Speaker
Description
The SKA will deliver tremendously high data rates when it becomes operational. In order to handle that amount of data, processing pipelines should be very efficient. SAGECal is one of the popular interferometric calibration tools capable of handling such data rates. SAGECal uses GPU acceleration and distributed computing using MPI in order to this. In order to meet the challenges posed by the SKA, SAGECal needs big data analytics to improve its robustness and scalability. Big data frameworks such as Apache Spark is a good option for these tasks.
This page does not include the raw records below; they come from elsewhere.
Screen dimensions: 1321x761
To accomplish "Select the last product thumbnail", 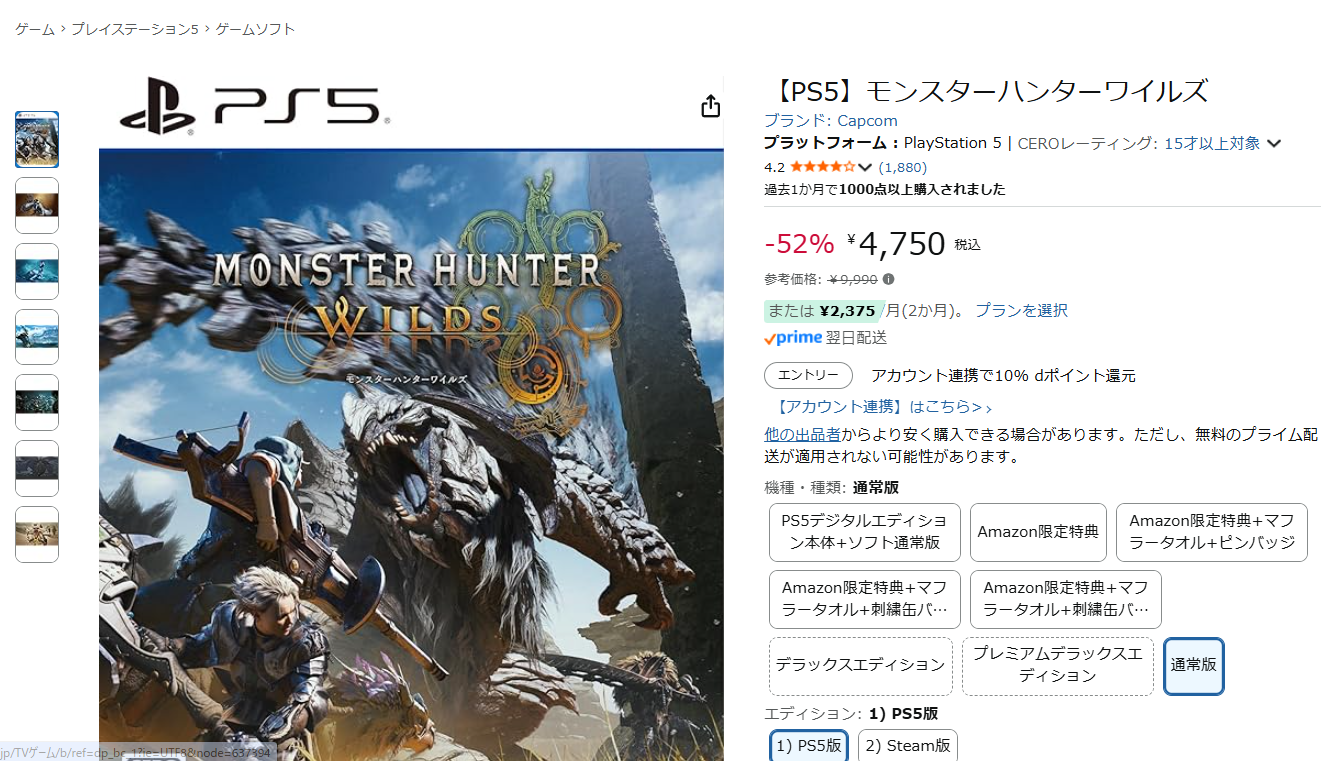I will pyautogui.click(x=37, y=534).
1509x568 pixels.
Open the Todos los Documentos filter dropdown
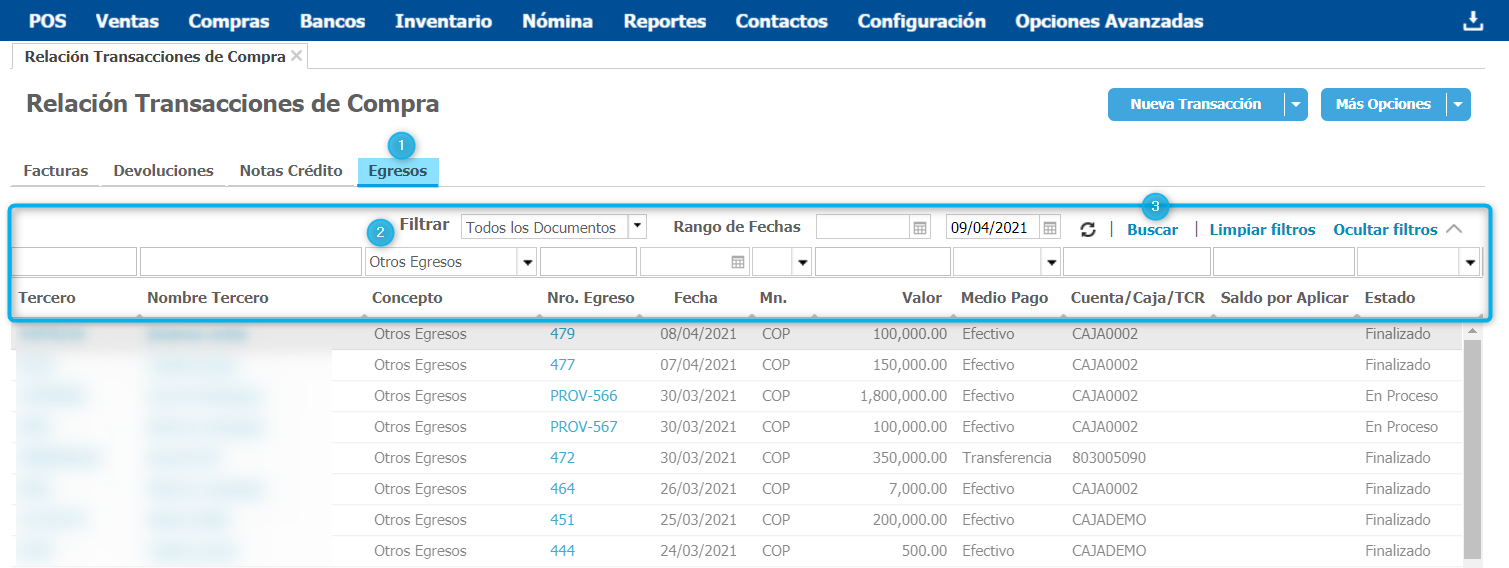(x=637, y=227)
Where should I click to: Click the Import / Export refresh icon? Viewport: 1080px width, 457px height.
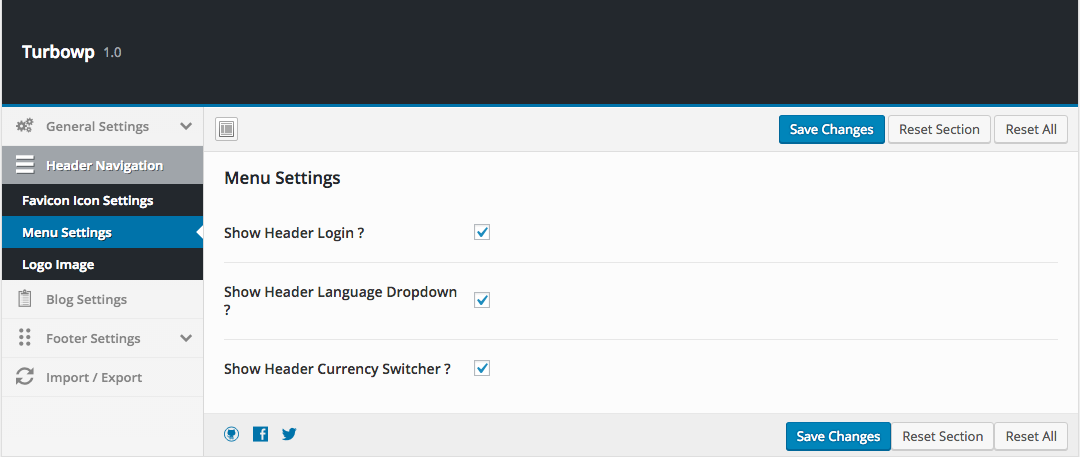click(x=25, y=377)
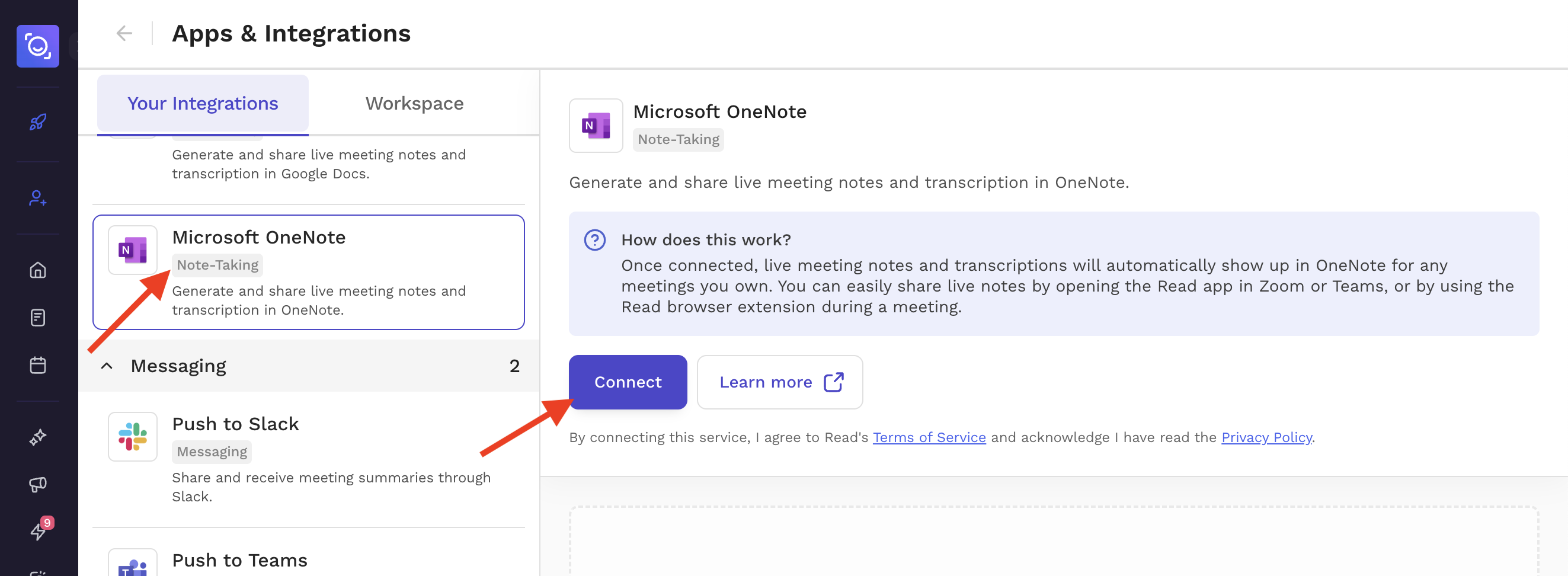Screen dimensions: 1568x576
Task: Select the rocket getting-started icon
Action: point(38,123)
In this work, we have integrated SAGECal into a big data ecosystem, namely Apache Spark. We set up a cluster for benchmarking and deployed it to SURFsara HPC Cloud platform. In order to deploy the services, such as Apache Spark and Apache Hadoop, we have developed a tool which makes the deployment easier (see https://github.com/NLeSC/lokum and https://github.com/NLeSC/baklava). All other components used in this work are publicly available at https://github.com/nlesc dirac. The setup consists of Apache Spark components, a master node and slave nodes, and storage units. Measurement sets (MS) from radio astronomical observations are stored in a Hadoop Distributed File System (HDFS) and processed by Apache Spark. As SAGECal is written in C/C++/CUDA and Apache Spark does not have a native support for this language, we have used Java Native Interface (JNI) to generate a compatible version of SAGECal.
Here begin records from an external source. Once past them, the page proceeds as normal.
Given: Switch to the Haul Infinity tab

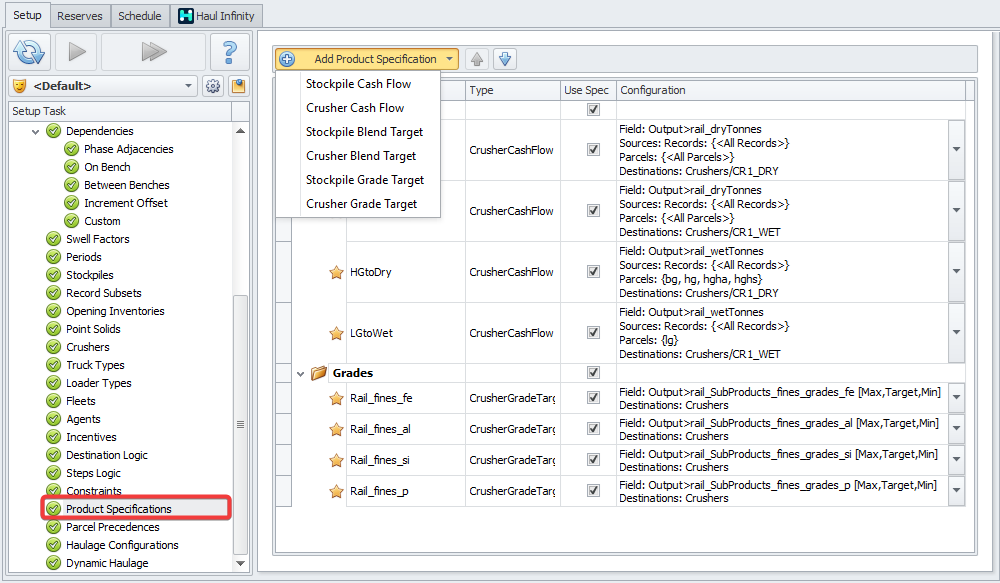Looking at the screenshot, I should pos(217,15).
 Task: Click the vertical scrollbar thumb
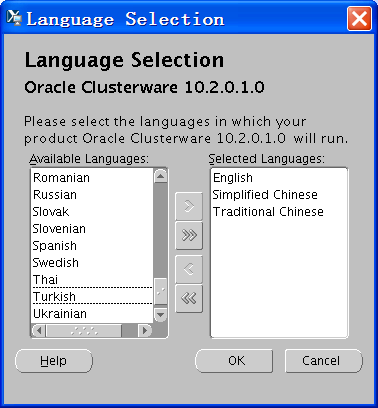click(161, 291)
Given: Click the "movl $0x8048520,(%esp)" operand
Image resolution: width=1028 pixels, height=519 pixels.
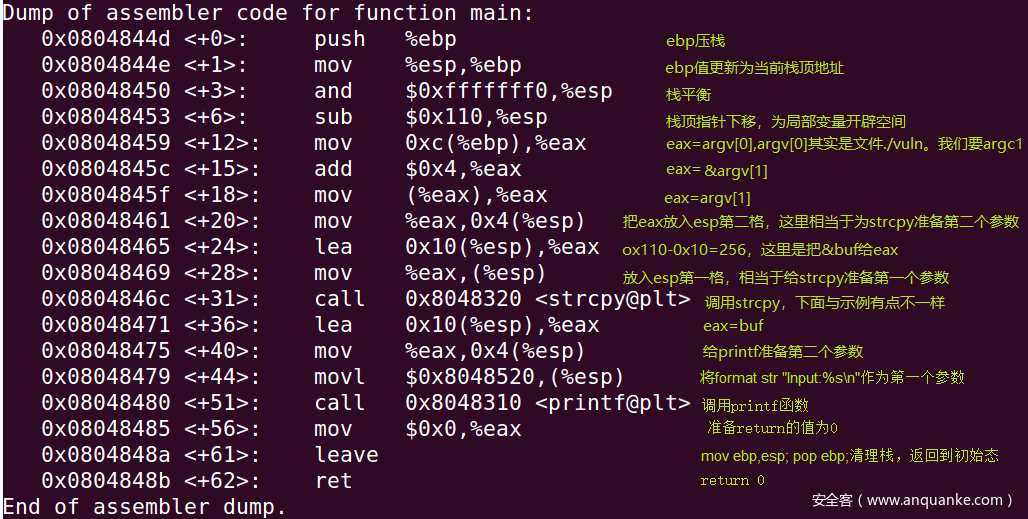Looking at the screenshot, I should [x=514, y=377].
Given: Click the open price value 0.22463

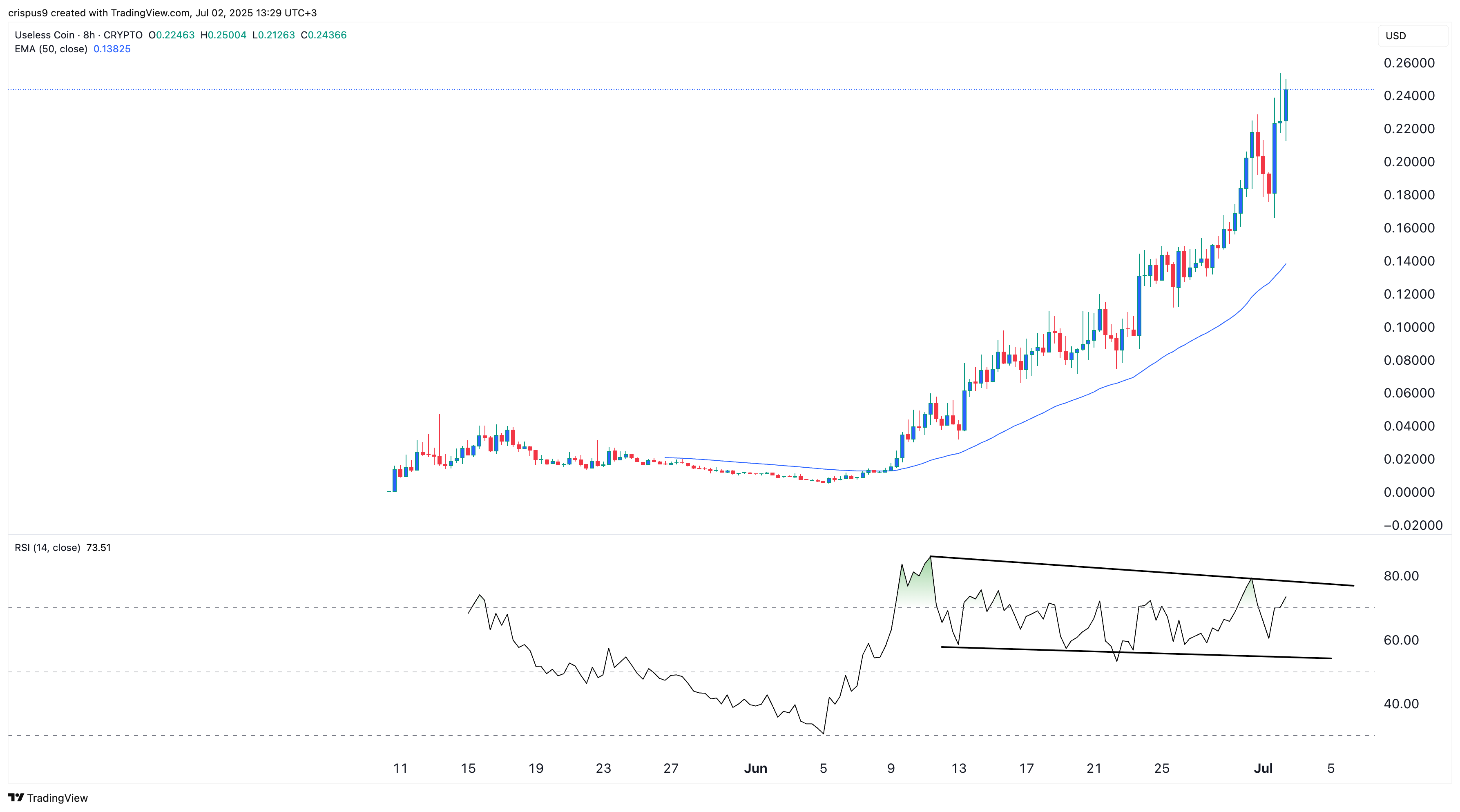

Previously, we presented the use of these tools in a virtual cluster which was created by Docker swarm. This time, we will present our results using a real cluster. We will also present the adaptation of SAGECal code base for the Apache Spark platform. Moreover,the performance comparison of MPI and Apache Spark versions of SAGECal will be shown. The technical details of the setup and the software architecture will be also be presented.